This legendary nature documentary series is indelibly linked with the various Sunday night Walt Disney programs on NBC in the minds of those who grew up during the 1960s and 1970s. Mutual of Omaha's Wild Kingdom ran for 25 years, between 1963 and 1988. Its hosts were Marlin Perkins (who served during a substantial period of the series run as director of the St. Louis Zoo) and buff Jim Fowler. In the early years of the series, Perkins and Fowler went out into the field to tape episodes.

As Perkins got older and more white-haired, he'd remain in the studio while Fowler did the field work. The series was a favorite of comedians and satirists because of its tendency for Perkins to stand off to the side and describe the action (true even when Perkins would go out in the field, but more pronounced as he got older and more studio-bound), while Fowler did the dirty work of actually interacting with the wild beasts featured by the show (and in the process risking life and limb).
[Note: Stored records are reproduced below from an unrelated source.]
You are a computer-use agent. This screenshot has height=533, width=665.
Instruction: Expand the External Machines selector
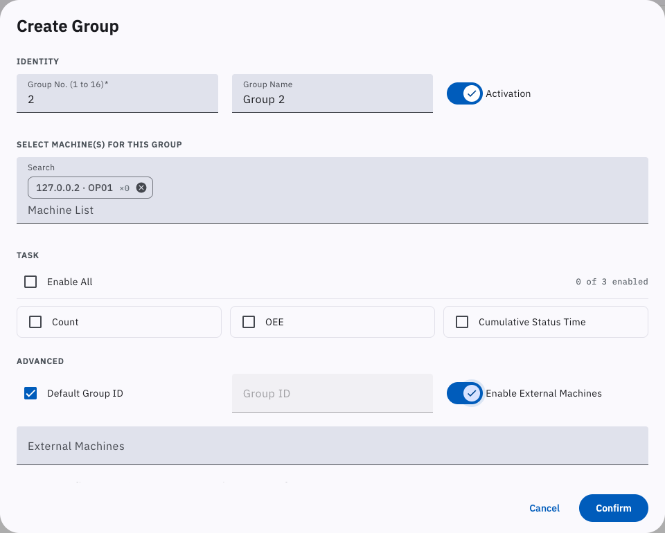332,446
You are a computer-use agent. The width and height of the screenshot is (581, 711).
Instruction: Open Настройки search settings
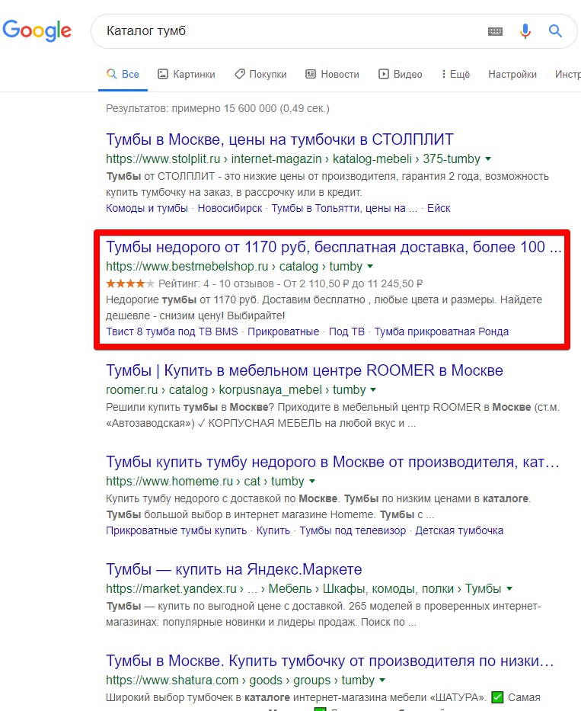(x=512, y=74)
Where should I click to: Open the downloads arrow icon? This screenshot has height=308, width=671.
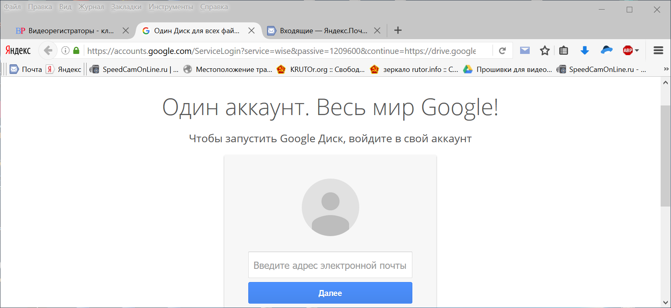[x=585, y=50]
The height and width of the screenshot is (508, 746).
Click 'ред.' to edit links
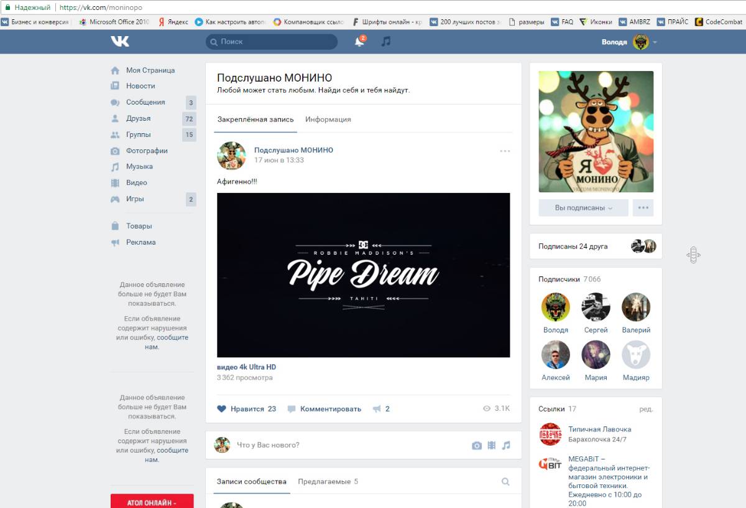pyautogui.click(x=646, y=409)
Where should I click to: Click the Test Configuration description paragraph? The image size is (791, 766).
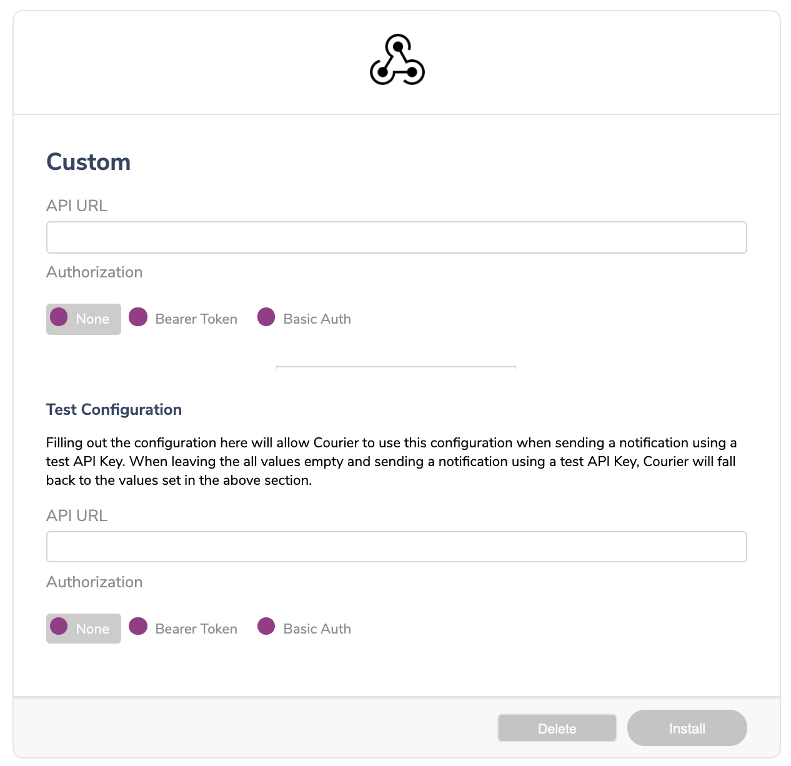tap(392, 461)
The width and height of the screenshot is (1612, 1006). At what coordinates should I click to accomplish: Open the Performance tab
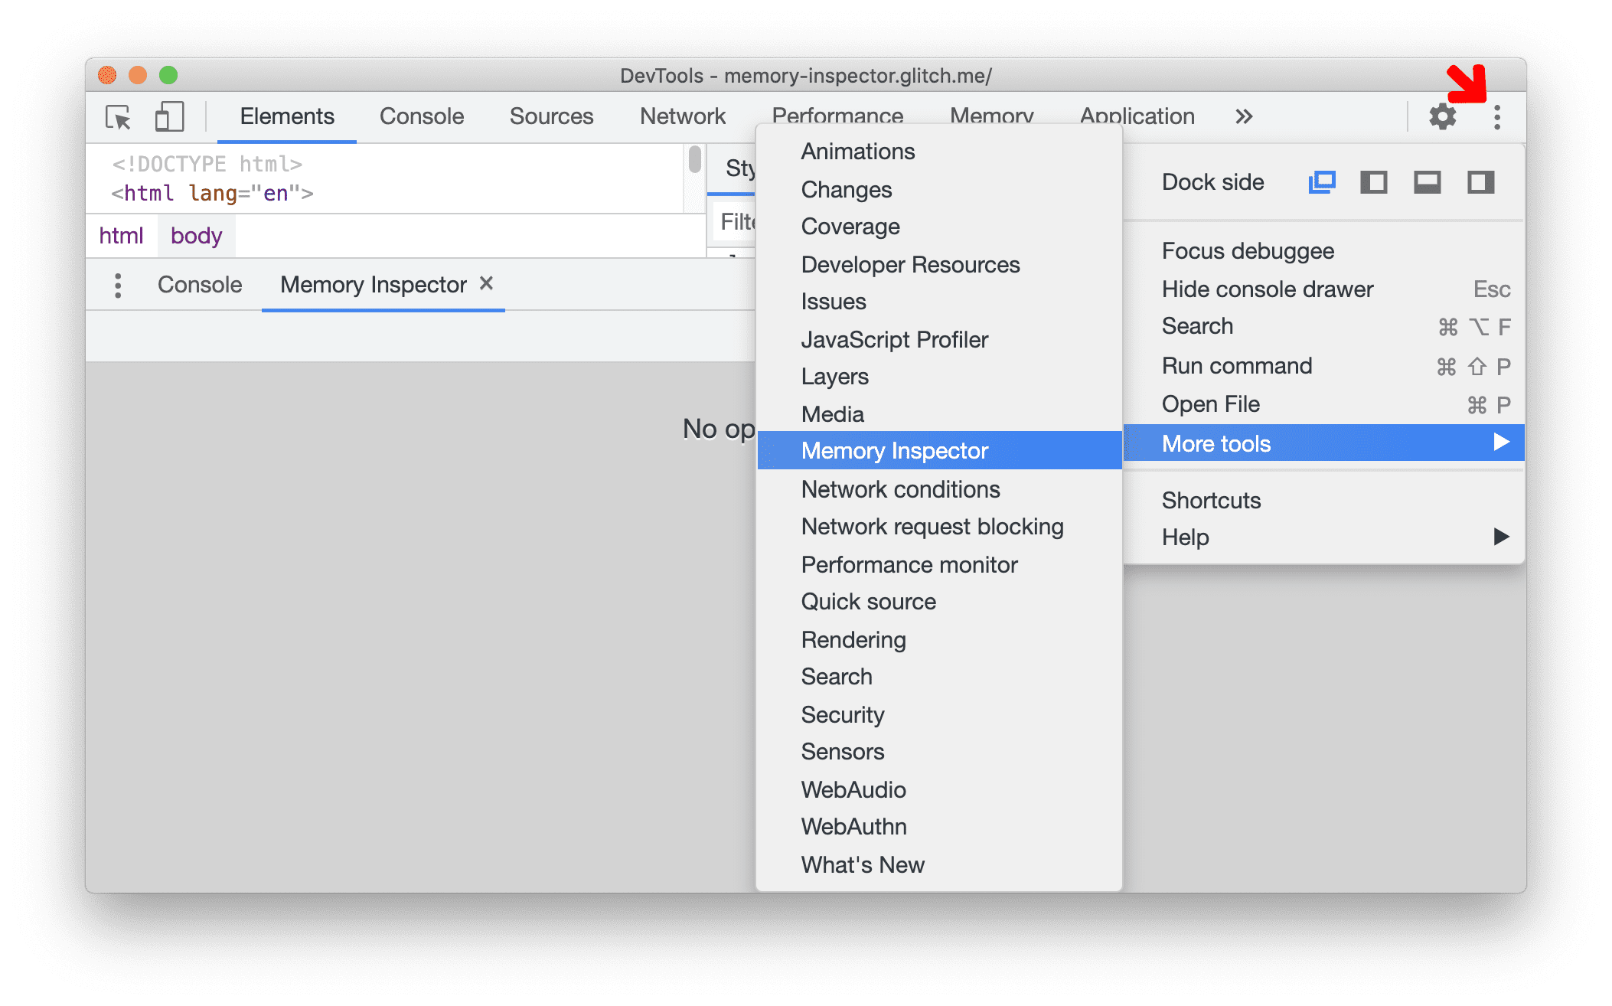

It was one of the last big shows to be sponsored by one corporation, in the style of "The Colgate Comedy Hour" or "Texaco Star Theatre" (both of which went off the air in the 1950s).

Wild Kingdom was revived in 2002 on cable's Animal Planet network, hosted by Alec Baldwin.

Provides Examples of:

  • Enforced Plug: Perkins never fails to weave in plugs for the Mutual of Omaha insurance company.
  • Great White Hunter: Perkins and Fowler. Though they didn't actually kill any of the beasts, they still went out into exotic settings and tracked and interacted with wild animals.
  • Long Runner
  • Nature Documentary
  • Net Gun: Used many times by Perkins or Fowler to capture animals in order to fit radio collars on them, take blood samples, or transport them to new locations.
  • Oh, Crap!: Multiple times as Perkins and/or his assistants fled from angry animals. One memorable example came in an episode documenting the migration of African elephants, wherein a tranquilized elephant suddenly awoke, (possibly) realized what was happening and ran after the zoologists, forcing them into their Land Cruiser and to likely with soiled clothes flee as fast as possible, the angry elephant in full-speed pursuit (and very nearly catching them).